**Problem to work on**:
Exactly the lines below from the line with "The width and" through the line with "This screenshot has width=1179, height=807." must make up the answer, both ends included and pictures left out.

Items from a data source

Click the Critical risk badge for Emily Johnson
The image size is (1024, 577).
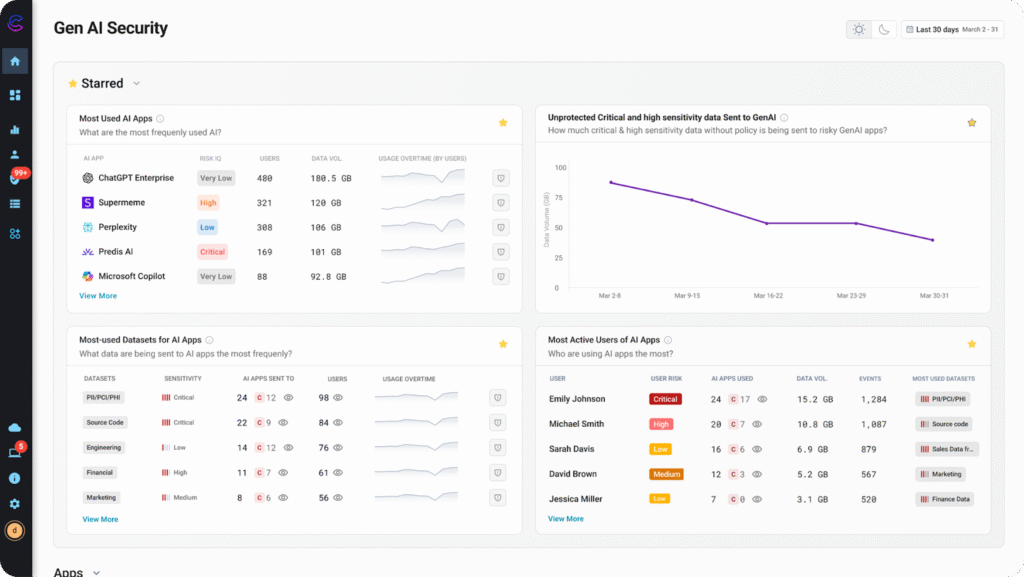coord(665,399)
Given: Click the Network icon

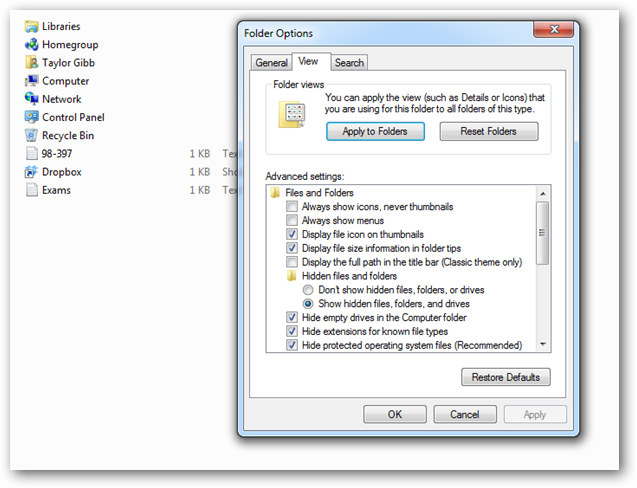Looking at the screenshot, I should coord(31,99).
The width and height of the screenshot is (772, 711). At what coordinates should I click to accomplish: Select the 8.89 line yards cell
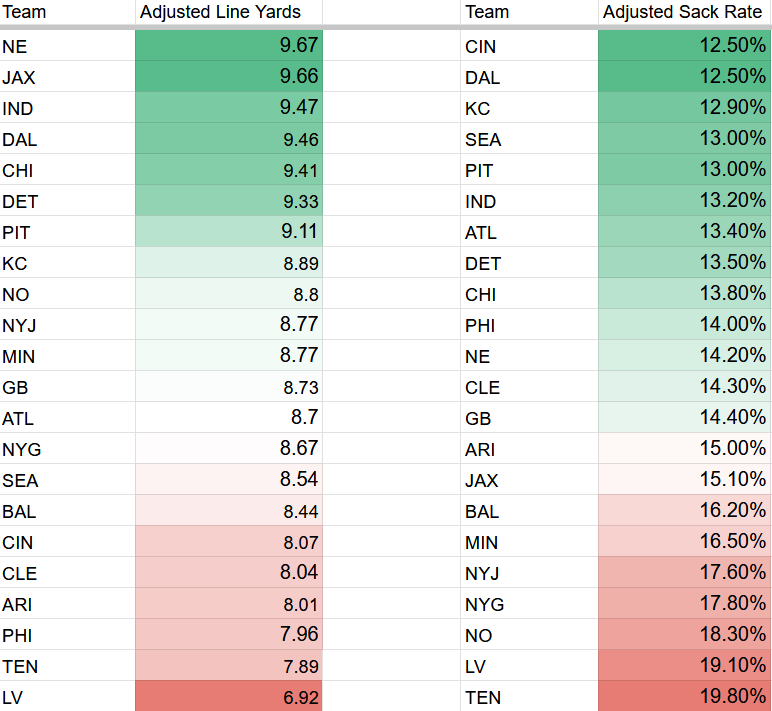228,263
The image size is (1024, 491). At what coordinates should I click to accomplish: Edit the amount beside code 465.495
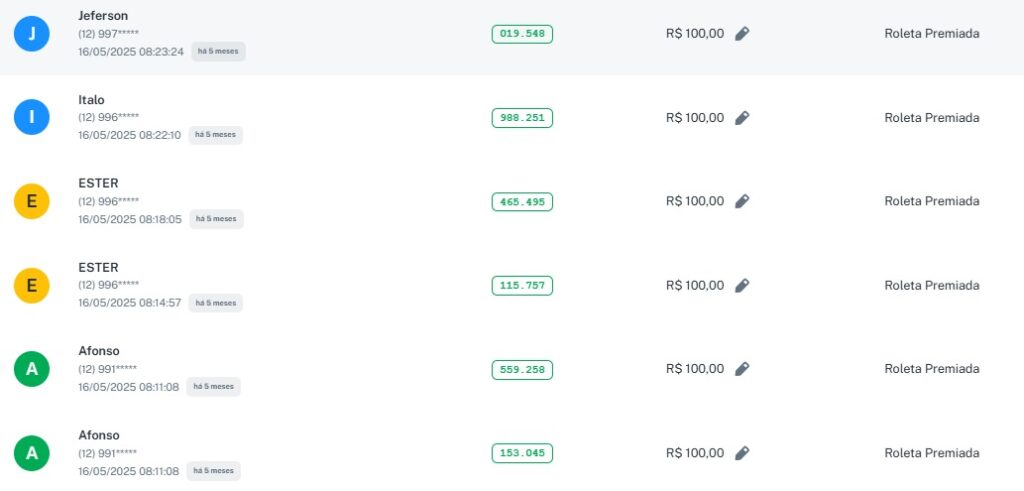click(742, 202)
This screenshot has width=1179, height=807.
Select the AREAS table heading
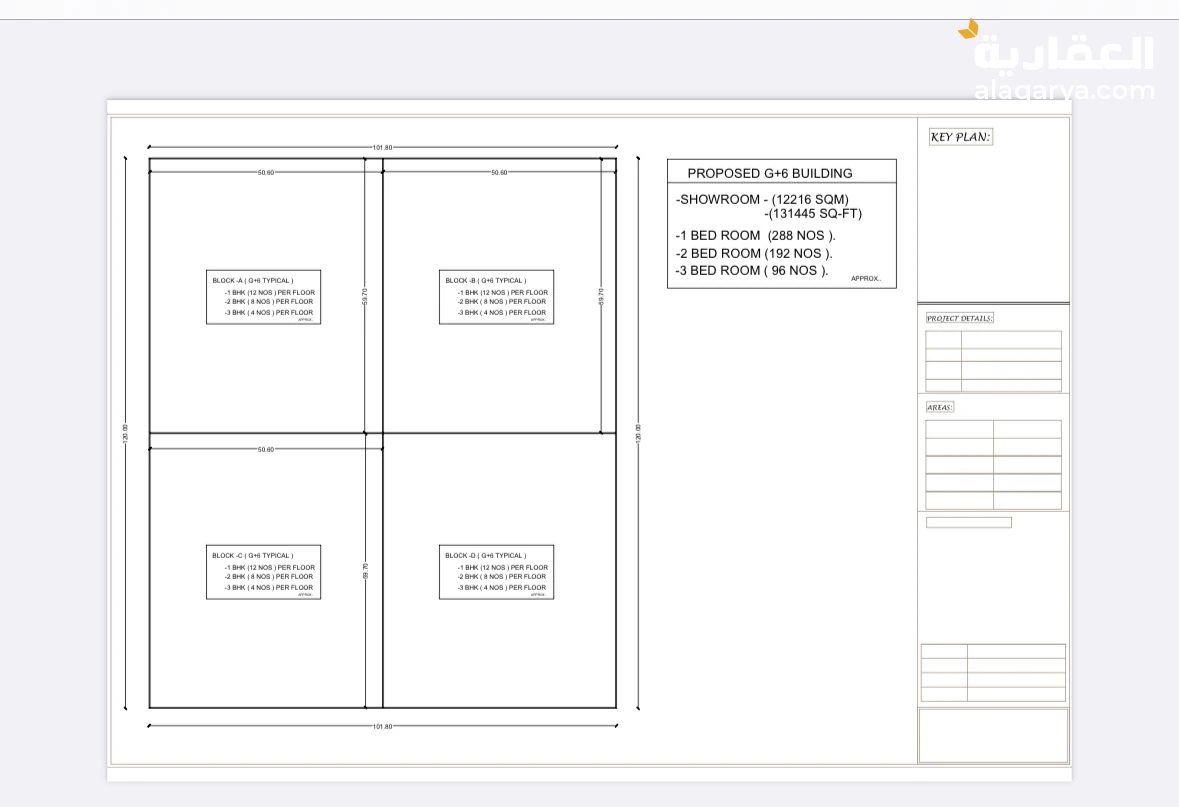[940, 407]
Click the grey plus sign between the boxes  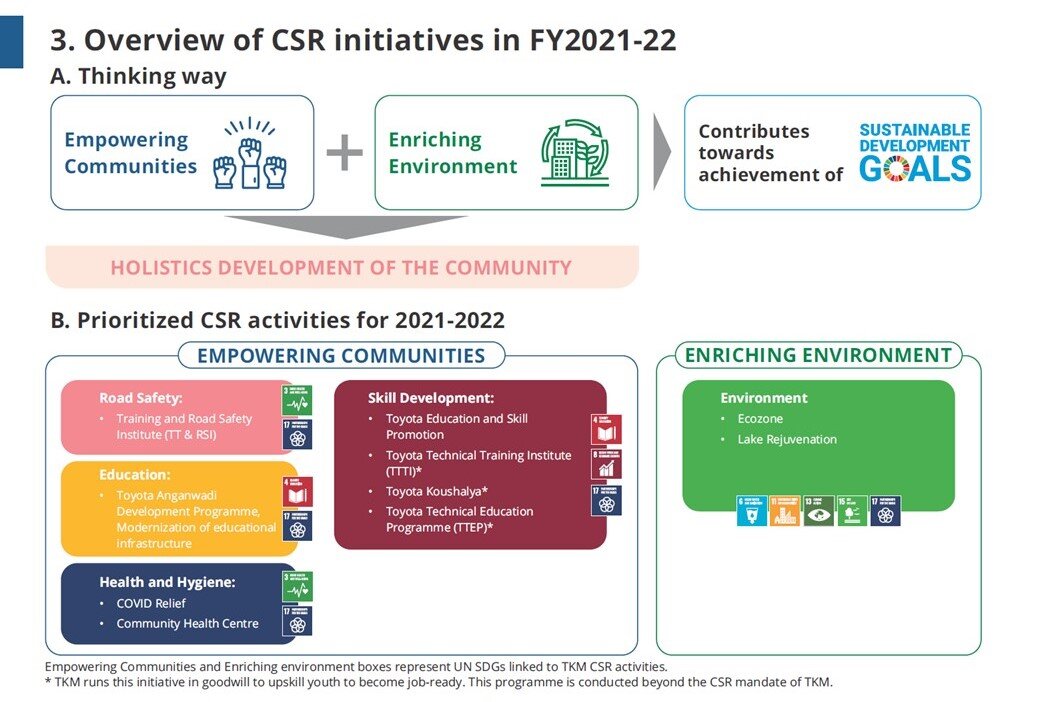pos(344,154)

**Exercise result**:
The width and height of the screenshot is (772, 711). At what coordinates should I click to accomplish: Select the 8.89 line yards cell
228,263
The image size is (1024, 491). At what coordinates should I click to accomplish: Edit the amount beside code 465.495
click(742, 202)
This screenshot has width=1179, height=807.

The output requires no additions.